The SEC should expand this part of the website to include information and data on the market structure of fixed income securities. Although they don’t have the technology problems that equity markets have, there is opacity in various parts of the market. There is no central place to find authoritative data on the sizes of bond markets and how efficiently pre- and post-trade pricing systems work. As I wrote to the Commission in 2008, referencing a speech made by former SEC Commissioner Laura Unger in 1999 (emphasis mine):

“…In adopting the 1975 Amendments to the Securities Laws, Congress gave the Commission the authority to facilitate developing a national market system for securities. Not just equities, mind you, but all types, including fixed income securities. Congress recognized that many of the goals of a national market system were universal ones, such as transparency of quote and trade information, giving investors the opportunity for best execution, self-regulatory coordination, and strengthening Commission oversight of the markets.
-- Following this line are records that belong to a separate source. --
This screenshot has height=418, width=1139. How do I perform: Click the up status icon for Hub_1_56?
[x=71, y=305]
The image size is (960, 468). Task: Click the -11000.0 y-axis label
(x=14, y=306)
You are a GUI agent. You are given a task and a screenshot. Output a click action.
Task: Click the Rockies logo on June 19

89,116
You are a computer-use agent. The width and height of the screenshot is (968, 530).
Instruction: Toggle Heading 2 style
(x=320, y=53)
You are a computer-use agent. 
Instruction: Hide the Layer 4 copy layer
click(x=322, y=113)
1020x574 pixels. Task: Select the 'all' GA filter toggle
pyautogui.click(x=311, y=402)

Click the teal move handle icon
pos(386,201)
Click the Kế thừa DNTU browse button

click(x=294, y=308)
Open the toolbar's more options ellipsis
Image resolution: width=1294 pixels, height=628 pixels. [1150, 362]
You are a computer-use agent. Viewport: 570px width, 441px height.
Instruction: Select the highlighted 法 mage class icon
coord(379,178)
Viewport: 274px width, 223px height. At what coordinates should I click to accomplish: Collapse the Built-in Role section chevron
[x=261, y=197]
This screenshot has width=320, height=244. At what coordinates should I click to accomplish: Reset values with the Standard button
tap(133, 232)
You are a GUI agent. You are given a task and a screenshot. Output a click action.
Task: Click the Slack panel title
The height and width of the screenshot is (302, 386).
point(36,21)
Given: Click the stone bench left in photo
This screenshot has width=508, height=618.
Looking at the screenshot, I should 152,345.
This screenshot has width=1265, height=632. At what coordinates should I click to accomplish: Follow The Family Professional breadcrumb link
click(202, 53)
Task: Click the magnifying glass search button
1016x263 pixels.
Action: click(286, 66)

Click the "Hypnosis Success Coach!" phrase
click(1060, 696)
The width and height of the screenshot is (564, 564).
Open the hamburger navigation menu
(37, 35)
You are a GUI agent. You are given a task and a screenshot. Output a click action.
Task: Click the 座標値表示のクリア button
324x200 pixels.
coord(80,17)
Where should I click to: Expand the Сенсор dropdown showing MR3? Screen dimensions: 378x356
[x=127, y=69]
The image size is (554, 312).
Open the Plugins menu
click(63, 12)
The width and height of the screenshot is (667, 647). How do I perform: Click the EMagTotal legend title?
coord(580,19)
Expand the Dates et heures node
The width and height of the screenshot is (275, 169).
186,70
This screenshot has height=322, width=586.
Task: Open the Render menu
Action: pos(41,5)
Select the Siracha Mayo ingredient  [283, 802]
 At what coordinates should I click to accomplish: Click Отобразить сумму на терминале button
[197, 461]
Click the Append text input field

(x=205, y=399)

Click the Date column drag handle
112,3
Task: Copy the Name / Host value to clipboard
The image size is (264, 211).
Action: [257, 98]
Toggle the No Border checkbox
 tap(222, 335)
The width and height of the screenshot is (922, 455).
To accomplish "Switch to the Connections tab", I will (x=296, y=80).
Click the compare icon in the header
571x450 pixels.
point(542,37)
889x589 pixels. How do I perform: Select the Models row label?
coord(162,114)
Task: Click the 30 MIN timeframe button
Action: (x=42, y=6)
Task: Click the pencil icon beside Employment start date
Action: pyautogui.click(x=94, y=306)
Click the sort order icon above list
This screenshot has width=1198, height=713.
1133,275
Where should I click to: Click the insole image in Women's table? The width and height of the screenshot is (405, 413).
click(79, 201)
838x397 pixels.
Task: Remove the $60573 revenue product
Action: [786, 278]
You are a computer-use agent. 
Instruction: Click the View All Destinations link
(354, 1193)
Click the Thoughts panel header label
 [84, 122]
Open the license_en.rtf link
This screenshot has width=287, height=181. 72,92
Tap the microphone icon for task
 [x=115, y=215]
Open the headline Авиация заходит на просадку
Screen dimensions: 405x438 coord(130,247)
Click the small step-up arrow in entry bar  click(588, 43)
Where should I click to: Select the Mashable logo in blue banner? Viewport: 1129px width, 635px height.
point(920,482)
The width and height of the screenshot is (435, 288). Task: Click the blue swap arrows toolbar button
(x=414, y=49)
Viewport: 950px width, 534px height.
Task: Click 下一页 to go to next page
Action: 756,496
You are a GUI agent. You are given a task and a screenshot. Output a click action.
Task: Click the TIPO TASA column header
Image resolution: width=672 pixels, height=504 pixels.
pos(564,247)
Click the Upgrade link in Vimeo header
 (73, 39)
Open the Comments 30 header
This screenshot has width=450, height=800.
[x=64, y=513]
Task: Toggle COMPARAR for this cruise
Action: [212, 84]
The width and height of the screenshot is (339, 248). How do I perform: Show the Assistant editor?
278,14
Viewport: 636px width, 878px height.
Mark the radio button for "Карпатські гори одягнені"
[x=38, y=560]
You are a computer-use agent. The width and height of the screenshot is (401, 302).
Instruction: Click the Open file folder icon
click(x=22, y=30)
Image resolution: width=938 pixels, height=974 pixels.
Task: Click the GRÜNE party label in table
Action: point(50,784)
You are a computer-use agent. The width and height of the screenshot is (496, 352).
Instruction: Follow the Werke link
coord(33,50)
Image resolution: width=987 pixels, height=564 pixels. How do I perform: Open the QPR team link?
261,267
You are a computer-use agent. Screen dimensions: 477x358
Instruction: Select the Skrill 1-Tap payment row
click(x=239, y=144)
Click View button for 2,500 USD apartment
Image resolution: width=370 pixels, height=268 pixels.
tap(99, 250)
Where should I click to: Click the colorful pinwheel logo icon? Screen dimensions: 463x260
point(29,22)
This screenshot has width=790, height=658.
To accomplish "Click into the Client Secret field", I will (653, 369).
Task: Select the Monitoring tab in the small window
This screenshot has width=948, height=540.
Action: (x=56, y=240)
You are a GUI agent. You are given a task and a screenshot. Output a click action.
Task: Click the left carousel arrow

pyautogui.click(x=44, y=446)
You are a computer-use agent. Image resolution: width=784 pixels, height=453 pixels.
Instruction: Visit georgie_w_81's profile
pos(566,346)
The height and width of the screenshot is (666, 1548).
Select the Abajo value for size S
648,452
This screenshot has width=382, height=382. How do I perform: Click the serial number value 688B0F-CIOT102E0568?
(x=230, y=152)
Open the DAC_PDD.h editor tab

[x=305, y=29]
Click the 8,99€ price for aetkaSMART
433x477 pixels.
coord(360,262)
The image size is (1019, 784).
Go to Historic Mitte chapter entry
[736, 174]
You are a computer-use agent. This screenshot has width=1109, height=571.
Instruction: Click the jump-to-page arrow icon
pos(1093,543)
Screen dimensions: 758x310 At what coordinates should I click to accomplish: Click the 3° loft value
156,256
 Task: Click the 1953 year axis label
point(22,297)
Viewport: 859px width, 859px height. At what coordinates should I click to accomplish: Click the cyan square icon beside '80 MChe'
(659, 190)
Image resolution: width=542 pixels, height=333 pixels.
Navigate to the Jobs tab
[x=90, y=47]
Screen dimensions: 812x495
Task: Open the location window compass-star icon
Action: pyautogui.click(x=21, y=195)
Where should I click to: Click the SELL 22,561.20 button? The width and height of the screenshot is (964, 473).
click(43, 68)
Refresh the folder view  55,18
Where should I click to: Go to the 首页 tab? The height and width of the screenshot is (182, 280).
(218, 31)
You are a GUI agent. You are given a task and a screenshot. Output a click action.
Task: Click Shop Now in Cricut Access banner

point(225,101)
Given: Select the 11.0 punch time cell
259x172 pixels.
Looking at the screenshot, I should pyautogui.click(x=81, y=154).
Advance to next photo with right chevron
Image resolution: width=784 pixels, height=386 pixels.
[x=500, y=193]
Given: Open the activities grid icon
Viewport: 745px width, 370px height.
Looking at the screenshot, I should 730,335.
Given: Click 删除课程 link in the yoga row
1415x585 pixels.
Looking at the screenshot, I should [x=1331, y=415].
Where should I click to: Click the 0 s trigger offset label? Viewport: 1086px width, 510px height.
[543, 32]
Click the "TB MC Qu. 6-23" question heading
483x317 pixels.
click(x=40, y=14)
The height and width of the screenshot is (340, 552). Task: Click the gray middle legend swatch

At the same time, Congress made clear that it didn’t intend for the Commission to force all securities markets into a single mold. The Commission was to classify markets and take into account the differences among them in achieving the goals of a national market system….”

The assumption has always been that the SEC operates fairly and openly in supervising fixed income markets, but after the recent Libor-fixing allegations and various problems in the municipal markets, it’s clear that these markets would benefit from more scrutiny.

For example, the Municipal Securities Rulemaking Board is crafting a new rule about “best execution” for dealer trades to retail investors. The dealer group Sifma is proposing an approach called “execution with diligence”. I wrote last July:

The SIFMA proposal for ‘execution with diligence’ relies entirely on non-public market information and conflicts directly with the SEC’s intent of moving pre-trade information (i.e. aggregated bid/offer data) into the public domain. From the WSJ again:

As part of a sweeping SEC initiative to boost transparency in the muni market, the agency last summer asked the MSRB to ‘promptly’ ensure retail investors have better access to pretrade pricing information, including benchmark information. The MSRB was asked to post the pricing information on an online web portal, which collects and publishes muni disclosures and trade data.

Now the Bond Buyer is reporting that Sifma does not intend the “best execution” rule to rely on comparisons between trade prices. From the Bond Buyer (emphasis mine):

SIFMA previously provided the MSRB with a list of factors dealers should consider when making a determination about prices being reasonable, including the market for the muni, the demand for it, the availability of it, the price, the volatility of the market, and more. David Cohen, a SIFMA managing director and associate general counsel said the MSRB should stay away from relying too heavily on the prices reported from other trades.

SIFMA is rejecting a price reference approach for regulating best execution. This rule is a critical crossroads for municipal bond investors. If the SEC were to collect market structure data for the municipal market, then parsing out the various approaches to “best execution” could be done with evidence. What if the data showed that trades routed through a particular alternative trading system routinely had lower spreads for retail investors than equivalent trades done over the counter? This would have an enormous impact on helping shape market structure and investor protection.

Fixed income markets are more than double the size of equity markets. Congress has granted the SEC authority to oversee and regulate them. The first step is to collect and publish data about them.

Fixed income retail investors have suffered from opaque and unfair market practices. I encourage the SEC to make fair and transparent fixed income markets for retail investors an important and ongoing priority.